**Directions:**
Can you continue the Timberborn guide to dams, waterways, and dynamite below, picking up right after its final sentence?

**Source excerpt:**
____________________

Your community of beavers in Timberborn will need to make use of natural resources. Specifically, you’ll have to ensure that the rivers continue to flow smoothly, irrigating nearby lands to make them arable. Of course, it’s also possible to divert water or use hydroelectric energy to power up your own structures. Here’s our guide to help you use dams, waterways, and dynamite in Timberborn.
Timberborn guide: How to use dams, waterways, and dynamite
The first thing you’ll need to learn about Timberborn is that, much like in real life, water will flow from higher ground to lower ground. You can see this ever so slightly by looking at tile elevations on the map. With this in mind, you can take note of where your first village is located. In most cases, your map seed will mean that you’re further down in the lowlands.
Next, take a look at the Landscaping tab. At the start of your Timberborn run, only dams are available. Later, though, you can spend science to unlock new structures. These include levees, floodgates, and more.
Dams vs. levees vs. floodgates
While dams block off the flow of water, there’s a bit of overspilling that occurs. Compared to a dam, levees will completely block water from coming in. You can see this mechanic in the image above. The river will still continue to rush in even when there’s a dam. But, a levee will completely enclose that section. Beware, though, because these structures can also cause flooding if you’re not careful. In any case, our main goal here is simple: create an enclosed body of water that won’t be affected by droughts. Dams and levees are cost-efficient in this regard.

____________________

**Records shown:**
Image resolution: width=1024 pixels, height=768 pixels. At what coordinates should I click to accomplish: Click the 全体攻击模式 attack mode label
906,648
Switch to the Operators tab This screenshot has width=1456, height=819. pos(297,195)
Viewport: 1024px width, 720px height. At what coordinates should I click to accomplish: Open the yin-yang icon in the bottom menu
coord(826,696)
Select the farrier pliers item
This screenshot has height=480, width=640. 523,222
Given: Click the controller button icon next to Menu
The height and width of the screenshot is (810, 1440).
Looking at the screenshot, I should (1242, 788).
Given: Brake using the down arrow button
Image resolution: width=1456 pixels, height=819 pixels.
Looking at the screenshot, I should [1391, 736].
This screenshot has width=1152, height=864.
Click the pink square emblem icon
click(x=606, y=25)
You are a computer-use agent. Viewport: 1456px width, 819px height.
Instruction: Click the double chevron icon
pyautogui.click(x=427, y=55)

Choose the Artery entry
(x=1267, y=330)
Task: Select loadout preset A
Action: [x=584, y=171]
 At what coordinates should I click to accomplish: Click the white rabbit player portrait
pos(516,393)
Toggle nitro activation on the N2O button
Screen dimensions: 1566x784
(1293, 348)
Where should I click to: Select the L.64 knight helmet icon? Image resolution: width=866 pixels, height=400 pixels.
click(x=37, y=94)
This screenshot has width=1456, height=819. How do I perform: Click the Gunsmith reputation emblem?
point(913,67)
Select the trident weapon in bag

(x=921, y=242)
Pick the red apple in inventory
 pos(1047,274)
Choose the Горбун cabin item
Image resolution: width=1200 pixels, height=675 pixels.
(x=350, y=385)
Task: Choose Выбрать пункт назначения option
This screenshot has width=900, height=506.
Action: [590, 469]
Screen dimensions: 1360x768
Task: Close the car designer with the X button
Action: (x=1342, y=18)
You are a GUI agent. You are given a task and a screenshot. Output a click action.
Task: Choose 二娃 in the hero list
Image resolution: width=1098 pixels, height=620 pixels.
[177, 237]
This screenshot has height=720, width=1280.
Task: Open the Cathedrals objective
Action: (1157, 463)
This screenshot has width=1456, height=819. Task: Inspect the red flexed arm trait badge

____________________

**The answer:**
Next up are the floodgates. There are three kinds with the triple floodgate being the tallest structure. Compared to dams and levees that have a default height per block, while also allowing you to build an object on top of them, floodgates have a control mechanism. Depending on the floodgate’s size, you can control the height (i.e., when water is allowed to flow through).
You can see two examples in the images below showing the Triple Floodgate. At a height of two, the slats are still open. But, at a height of three (its maximum), the slats are fully closed.
Keeping the rivers flowing for water wheels
Another factor that you’ll want to remember in Timberborn is how you can use waterways as a source of power. You’re going to need water wheels for this (seen in the Power tab). Available by default, water wheels are placed on the river. You’ll then need to attach power shafts from one of its sides all the way to any structure that needs power. For instance, you might want to do this for the carousel and other objects that increase well-being.
Bear in mind that the water wheel will generate power as long as the river keeps flowing. If you dam it up on both ends, the water wheel will stop running and you’ll probably experience a flood, too. You may place several blocks for the dam or levee, but leave one spot open so water can still rush through.
Natural barriers and blowing up the landscape with dynamite
Every generated map in Timberborn will have natural barriers that block the flow of rivers. You’ll need to click on the Demolish tab and mark them down. Your workers will then make their way there to remove the obstacles.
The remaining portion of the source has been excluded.